Am 27. März fand in der Hessischen Landesvertretung eine gemeinsame Veranstaltung zum Thema „Wirtschaftsstandort Europa - Wie die EU auf die geopolitischen und geoökonomischen Herausforderungen reagieren muss“ mit dem Institut der deutschen Wirtschaft (IW) statt. Prof. Dr. Michael Hüther, Direktor und Mitglied des Präsidiums des IW, mahnte, dass die Europäische Union jetzt reagieren müsse, um als Wirtschafts-, Industrie- und Investitionsstandort attraktiv zu bleiben. Die veränderte geopolitische Lage und die geoökonomischen Herausforderungen erforderten angesichts ihrer Dimension europäische Antworten, sagte er weiter. Der Ruf nach „immer mehr Europa" als Antwort auf die aktuellen Krisen reiche nicht aus, um einen wirklichen Wandel zu erreichen, der im Sinne des Delors-Plans von 1989 eine neue Vision von Europa verwirklicht. Hüther kritisierte, die Europäische Union sei derzeit zu kleinteilig in ihren Gesetzgebungskompetenzen, wie etwa beim Vorschlag für ein EU-Lieferkettengesetz. Es gelte vielmehr, funktionale Zusammenhänge auf EU-Ebene zu bündeln und unter strikter Beachtung des Subsidiaritätsprinzips Funktionen und Kompetenzen klar zuzuordnen. Wichtig sei, die Integration durch Konzentration und Kooperation voranzutreiben.
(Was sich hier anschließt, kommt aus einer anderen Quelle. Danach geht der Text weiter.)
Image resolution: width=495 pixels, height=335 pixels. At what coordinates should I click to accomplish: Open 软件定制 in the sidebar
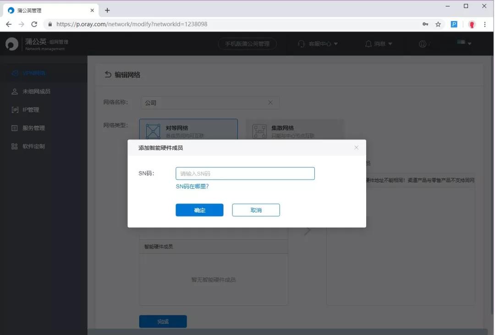tap(34, 146)
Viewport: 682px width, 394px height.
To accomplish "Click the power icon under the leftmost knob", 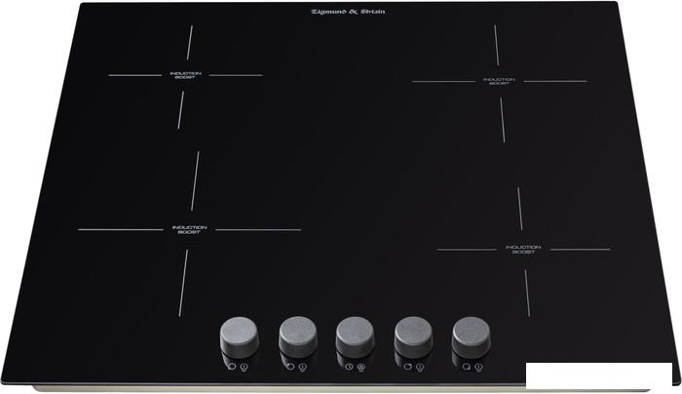I will point(244,369).
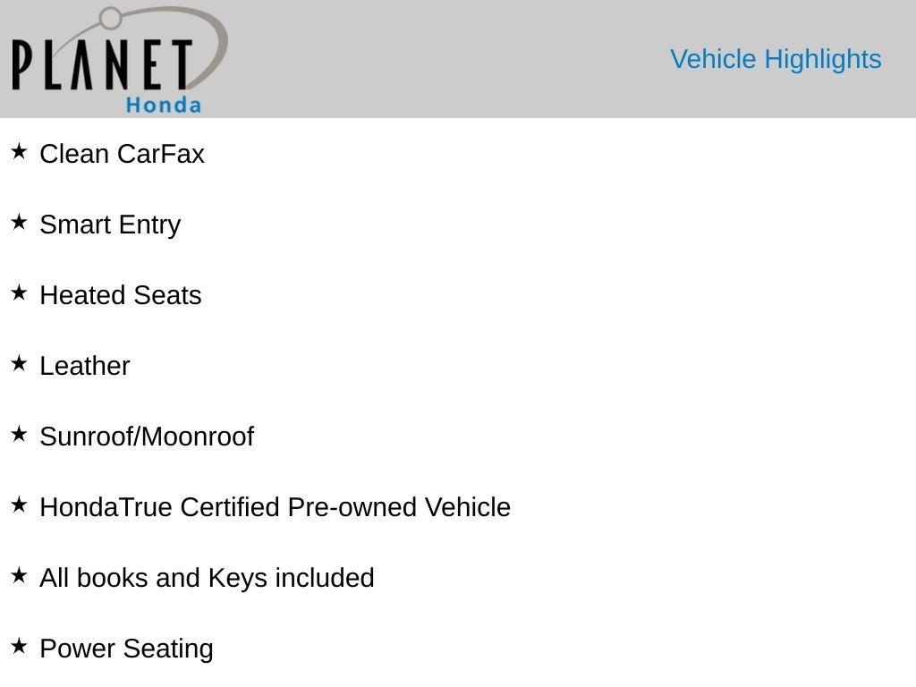Screen dimensions: 916x687
Task: Click the blue Honda text under the logo
Action: tap(164, 105)
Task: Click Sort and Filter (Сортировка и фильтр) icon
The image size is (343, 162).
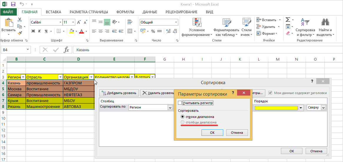Action: click(305, 23)
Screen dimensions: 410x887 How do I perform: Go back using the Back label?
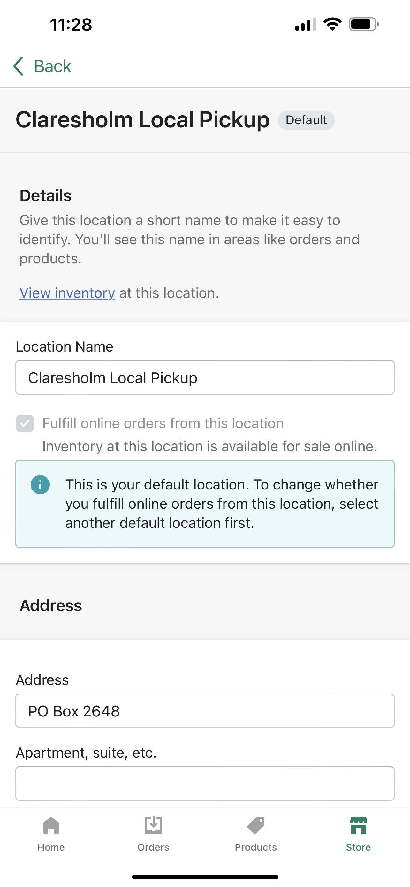pos(53,66)
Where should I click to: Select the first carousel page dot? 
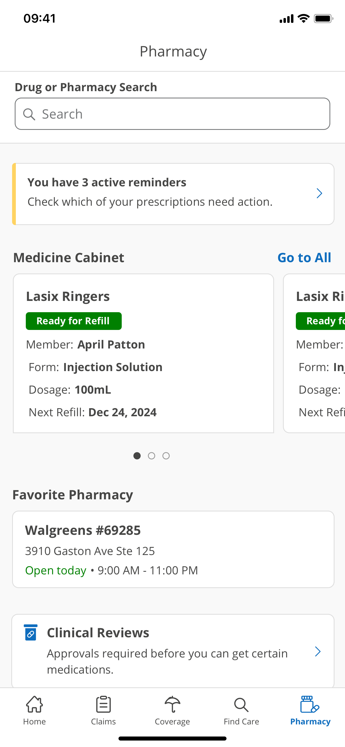[x=137, y=456]
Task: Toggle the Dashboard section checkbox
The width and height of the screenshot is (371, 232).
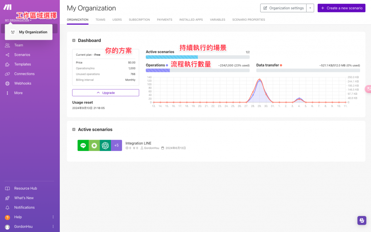Action: click(x=74, y=41)

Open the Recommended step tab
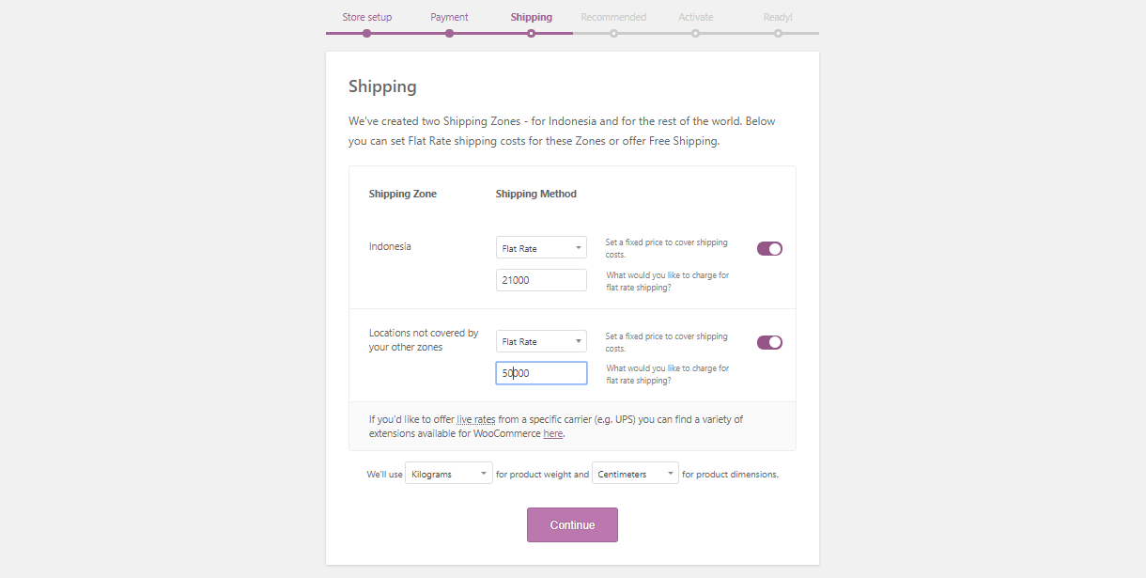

Schaffung von funktionalen Integrationsunionen
Hüther nannte die Schaffung von zwei „funktionalen Integrationsunionen“. Zum einen schlug er eine Investitionsunion vor, um vor allem grenzüberschreitende Großinvestitionen zu bündeln und zu konzentrieren. Eine solche Investitionsunion, die wirklich strukturverändernd wirken soll, könne nur durch eine Verstetigung der EU-Mittel finanziert werden, z.B. durch eine Weiterentwicklung der Next-Generation-EU. Zum anderen ging es ihm um eine Verteidigungsunion, die die militärischen Strukturen vereinheitlichen, die Ausgaben für die Verteidigungsfähigkeiten der EU bündeln und die Beschaffung klar definieren sollte. Zur Finanzierung der Verteidigungsunion als europäische Leistung plädierte er für eine EU-Steuer bei gleichzeitiger Steuersenkung in den Mitgliedstaaten.